1Y, 1M, 1C, 1K Photosensitive drum (image carrier, image forming unit)
3Y, 3M, 3C, 3K exposure unit (image forming unit)
10Y, 10M, 10C, 10K Image forming unit (image forming unit)
50 control unit 100 image forming apparatus 200 registration unit (correction unit)
210 Registration roller (correction unit)
220 Swing part (correction part)
240 Conveyor 250 Misalignment detector (detector)
300 Large-capacity paper feeders 310, 312, 314 Paper feed trays 320, 322, 324 Blower units 330, 332, 334 Suction conveyance unit 500 Image forming system D 1 Paper conveyance direction (first direction)
D2 Paper width direction (second direction)

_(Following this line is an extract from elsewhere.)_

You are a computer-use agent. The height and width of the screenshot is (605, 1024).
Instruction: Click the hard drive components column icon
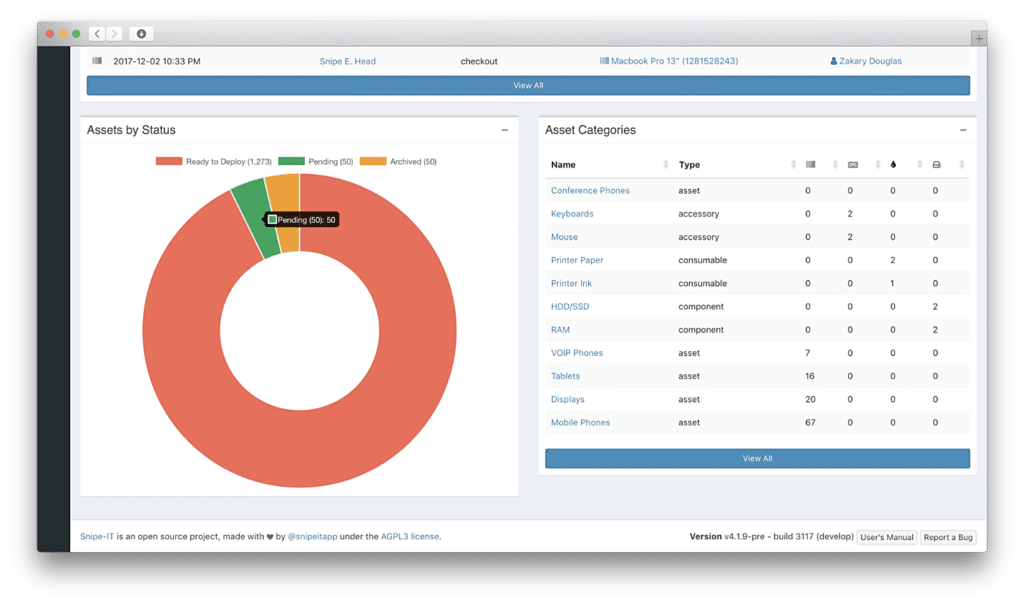(936, 164)

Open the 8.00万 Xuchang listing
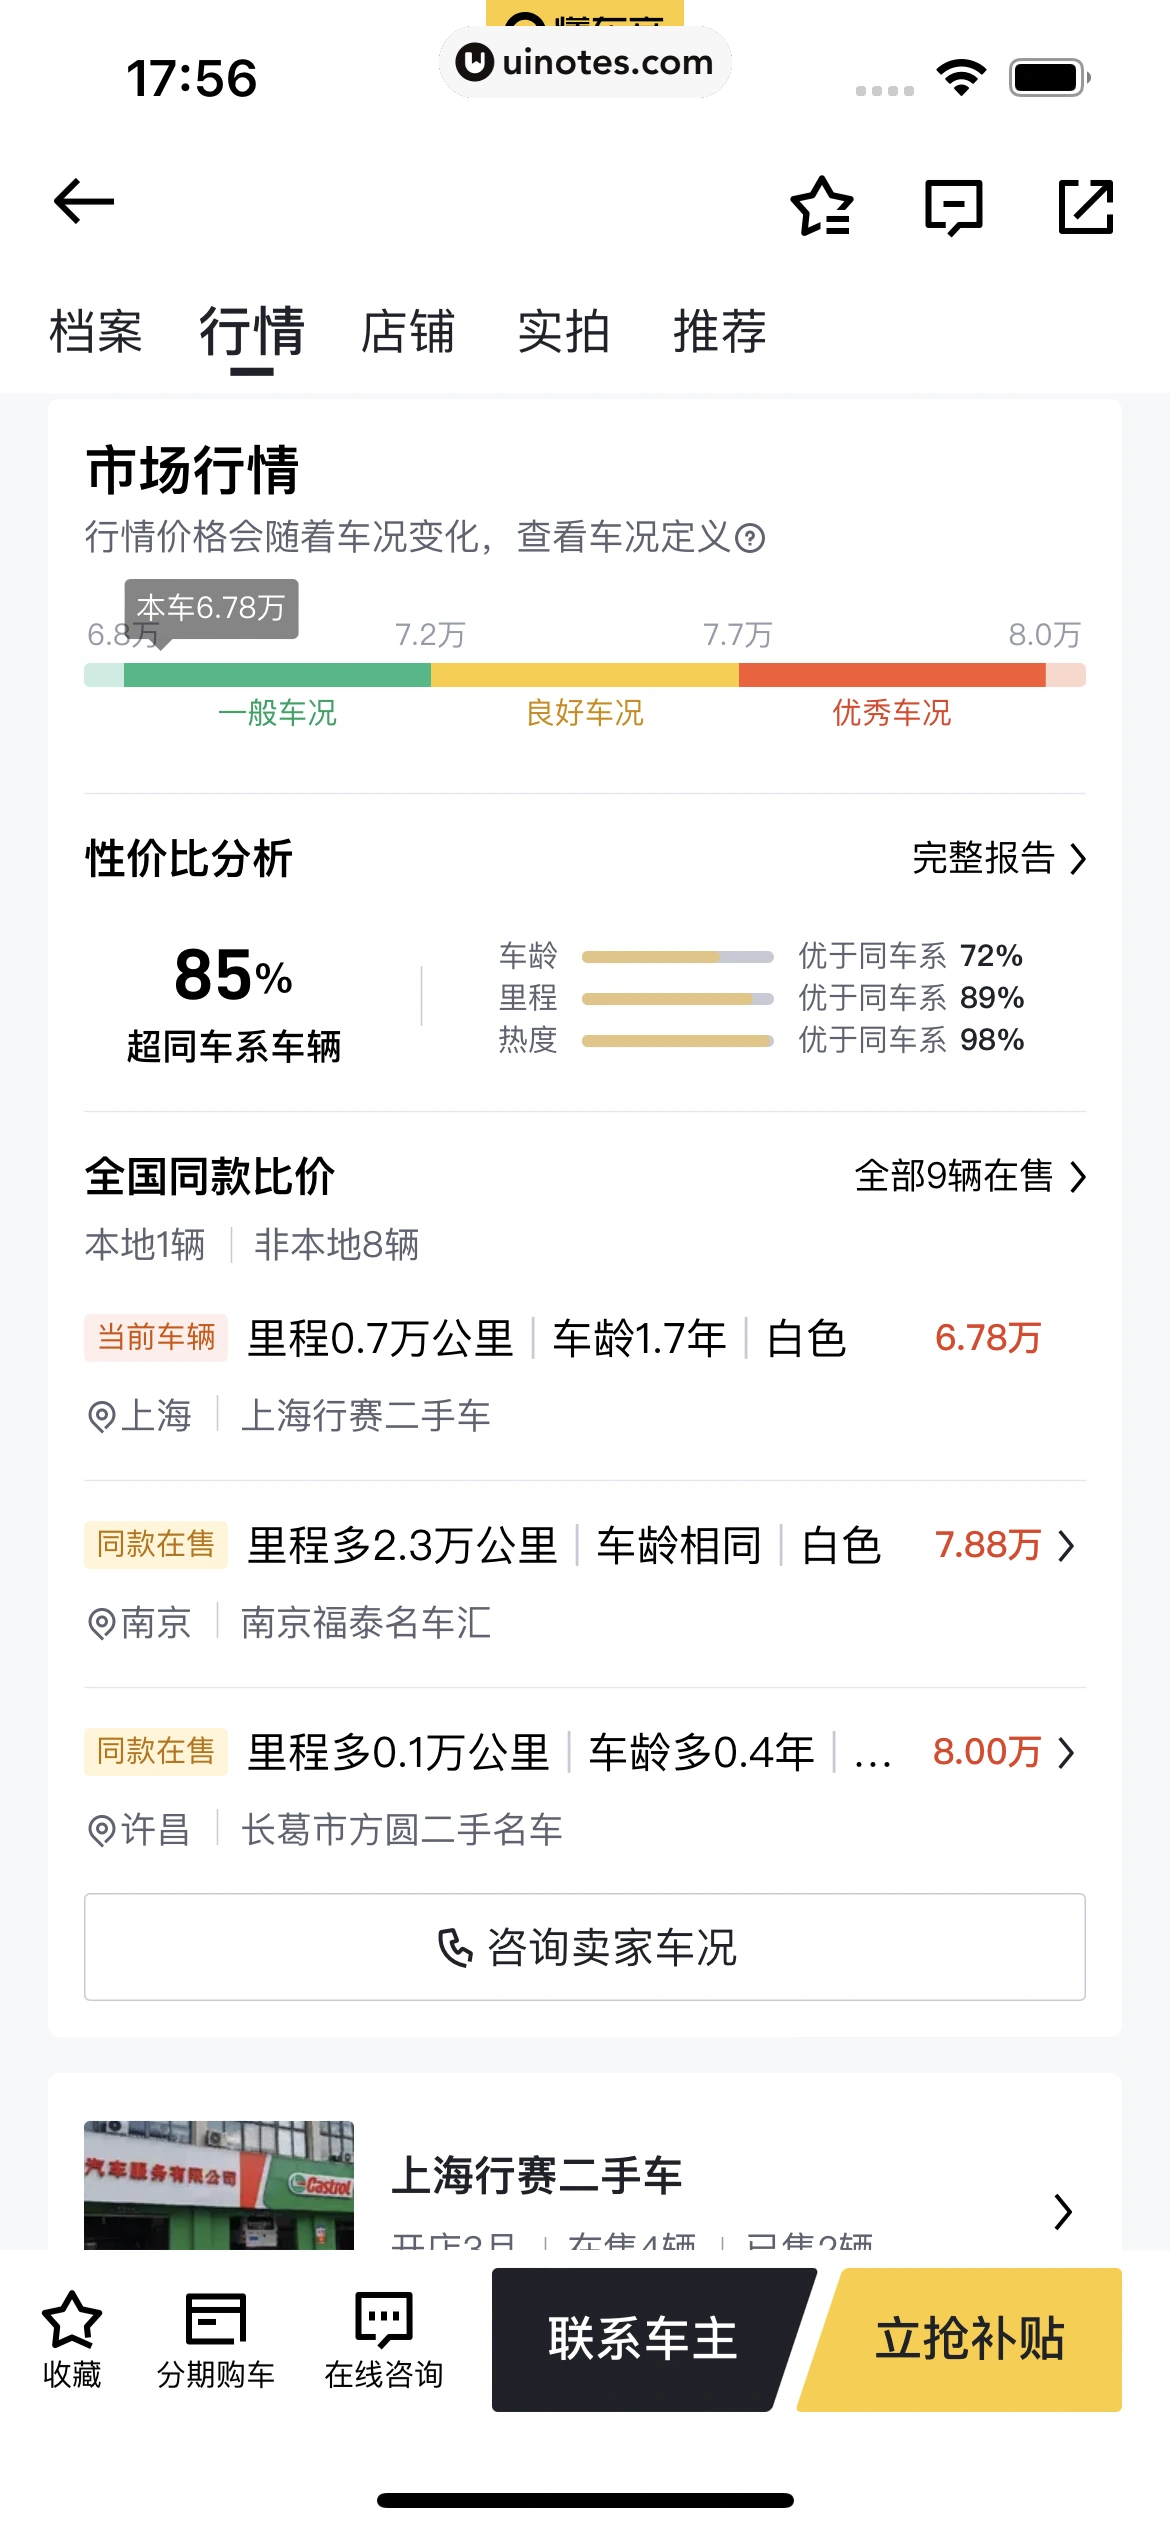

H1 Variation width (first width)
H2 variation width (second width)
P Paper Pe edge position

Claims (7)

A transport unit for transporting paper;
A detection unit that detects an end position in a second direction orthogonal to a first direction that is a conveyance direction of the sheet conveyed by the conveyance unit;
A correction unit that corrects the deviation of the sheet by moving the sheet in the second direction based on the detection result of the end position in the second direction of the sheet detected by the detection unit;
A control unit that acquires variation information based on an edge position of the sheet detected by the detection unit, controls an operation of the correction unit based on the acquired variation information, and adjusts an interval of the conveyed sheet; ,
An image forming apparatus comprising: A paper feeding device is provided that includes a blowing unit that floats the paper stored in the paper feeding tray and a suction unit that sucks and transports the paper that is floated by the blowing unit;
2. The image forming according to claim 1, wherein the control unit adjusts at least one of adjustment of an air volume blown from the air blowing unit and a timing of adsorption by the adsorption unit based on the variation information. apparatus. The image according to claim 1, wherein the control unit adjusts at least one of a moving speed of the correction unit and an excitation voltage of a drive motor that drives the correction unit based on the variation information. Forming equipment. An image forming unit having an image carrier that carries a toner image transferred to a sheet, and an exposure unit that writes an electrostatic latent image corresponding to the toner image on the image carrier;
The image forming apparatus according to claim 1, wherein the control unit adjusts an image writing position on the image carrier by the exposure unit based on the variation information. The image forming apparatus according to claim 1, wherein the variation information is acquired by passing a sheet through a predetermined conveyance path before or during printing. The predetermined transport path includes a first transport path used when an image is formed on the front surface of a sheet and a second transport path used when an image is formed on the back surface of the sheet. Item 6. The image forming apparatus according to Item 5. The variation width of the variation information in the first transport path is a first width, and the variation width of the variation information in the second transport path is a second width that is narrower than the first width. The image forming apparatus according to claim 6.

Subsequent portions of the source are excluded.